[Click-target data]
§ §
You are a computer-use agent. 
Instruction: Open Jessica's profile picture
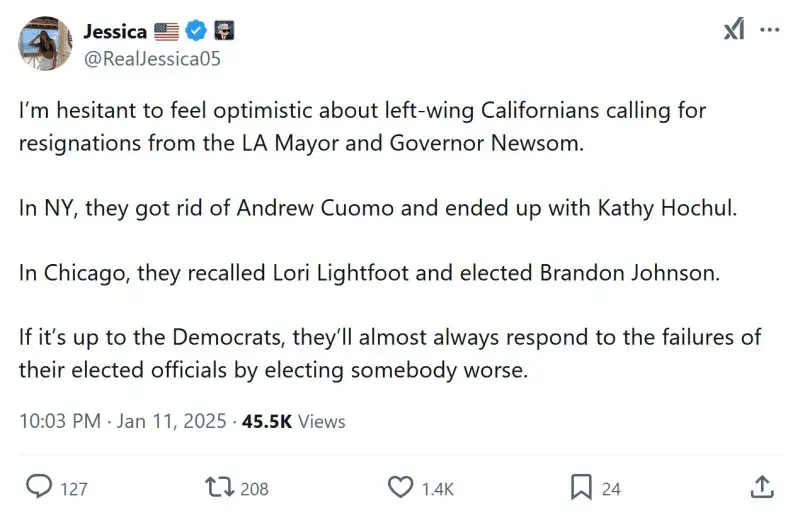(x=45, y=43)
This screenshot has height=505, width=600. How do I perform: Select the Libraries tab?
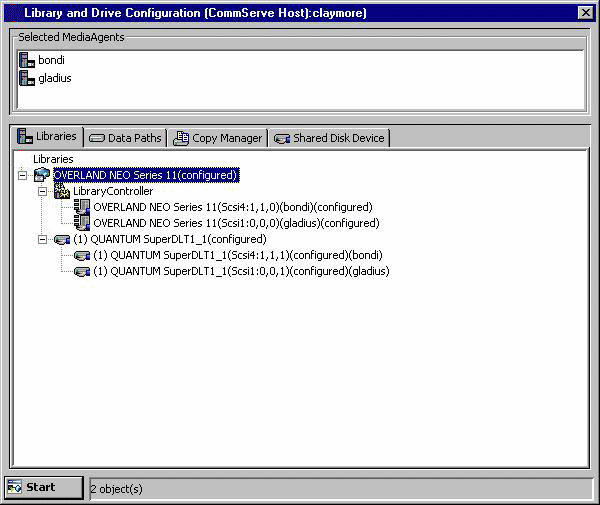click(47, 137)
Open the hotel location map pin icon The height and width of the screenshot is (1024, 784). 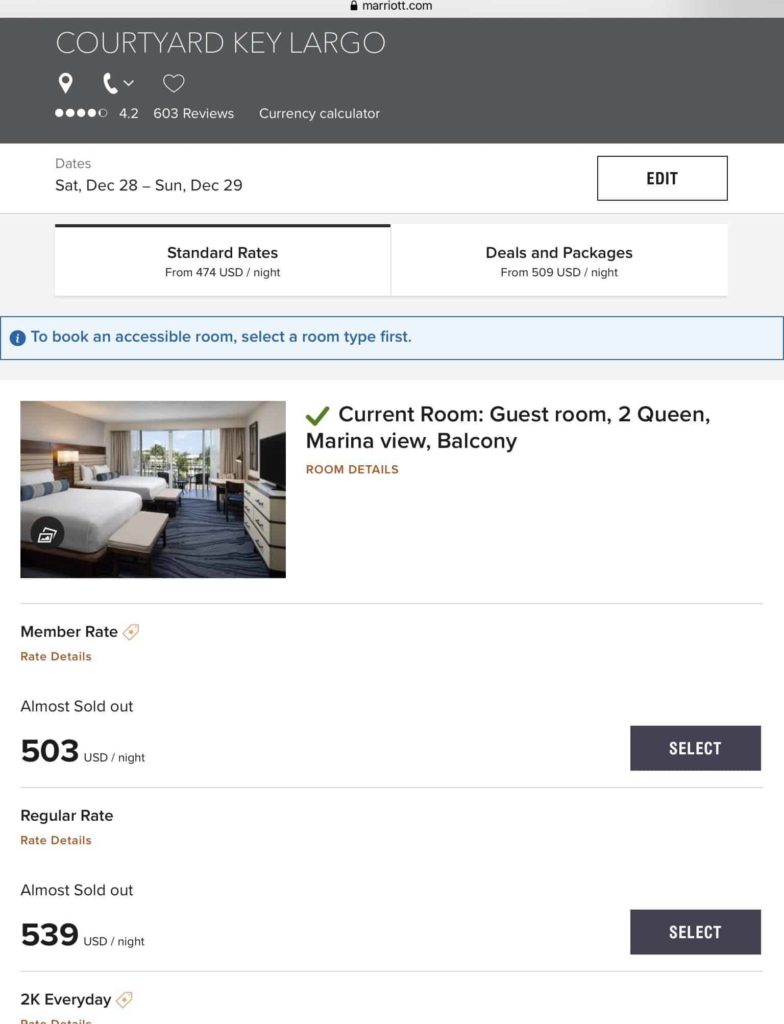(x=65, y=83)
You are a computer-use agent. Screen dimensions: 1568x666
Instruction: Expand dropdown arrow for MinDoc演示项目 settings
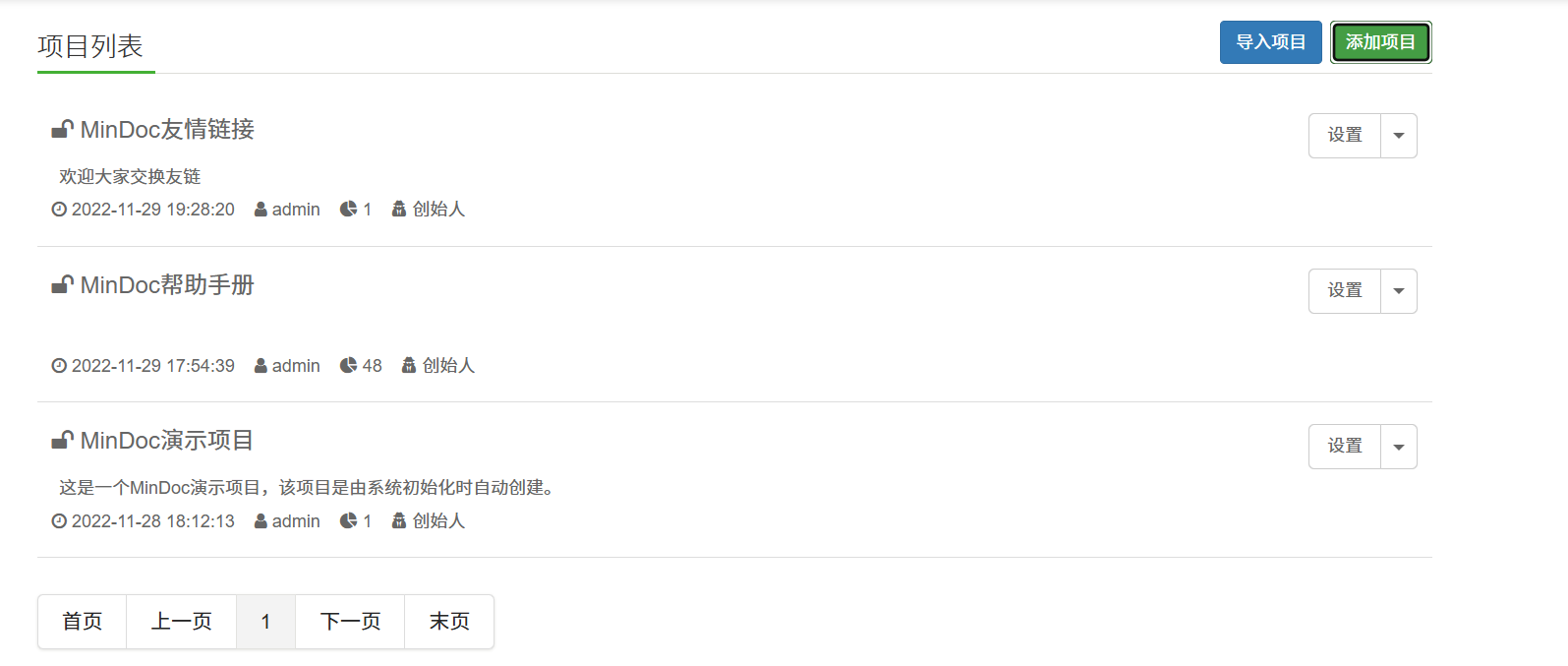[1398, 447]
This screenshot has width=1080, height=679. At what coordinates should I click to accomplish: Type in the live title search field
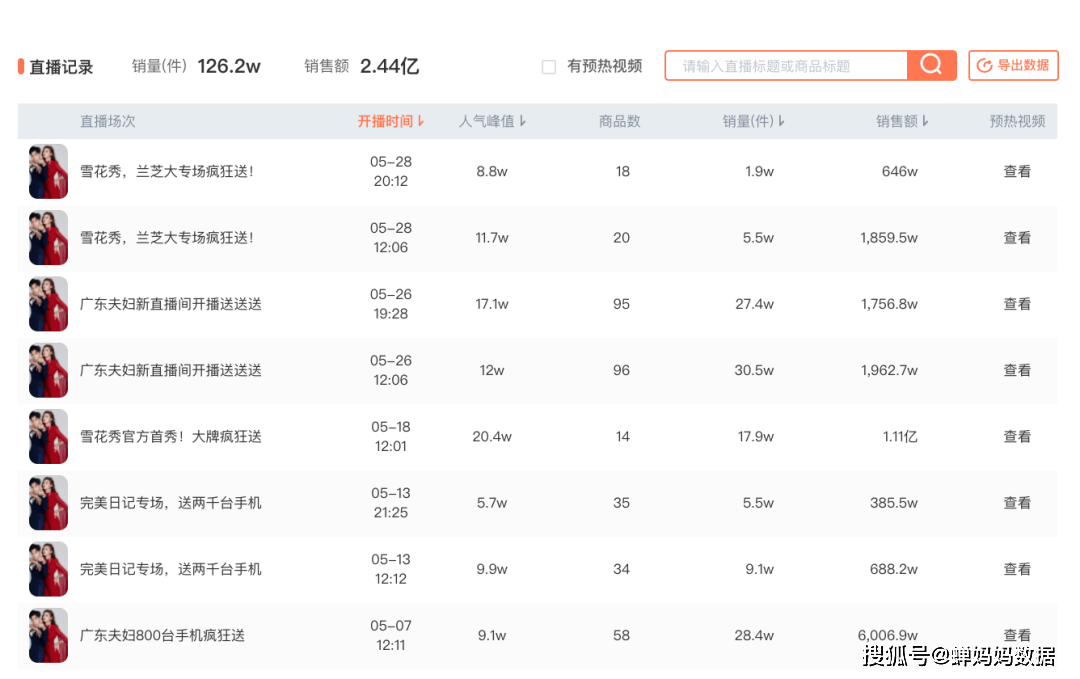tap(785, 66)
§ §
▶ Task details: Rewrite the items from the line containing "You are a computer-use agent. Screen" through the end of the items, inclusive, swapping "dropdown arrow" for "dropdown toggle" and keeping everything else unchanged. Leave the pictures out of your answer.

▶ Answer for the task:
You are a computer-use agent. Screen dimensions: 1568x666
Instruction: Expand dropdown toggle for MinDoc演示项目 settings
[1398, 447]
This screenshot has width=1080, height=679. At what coordinates should I click to accomplish: Type in the live title search field
tap(785, 66)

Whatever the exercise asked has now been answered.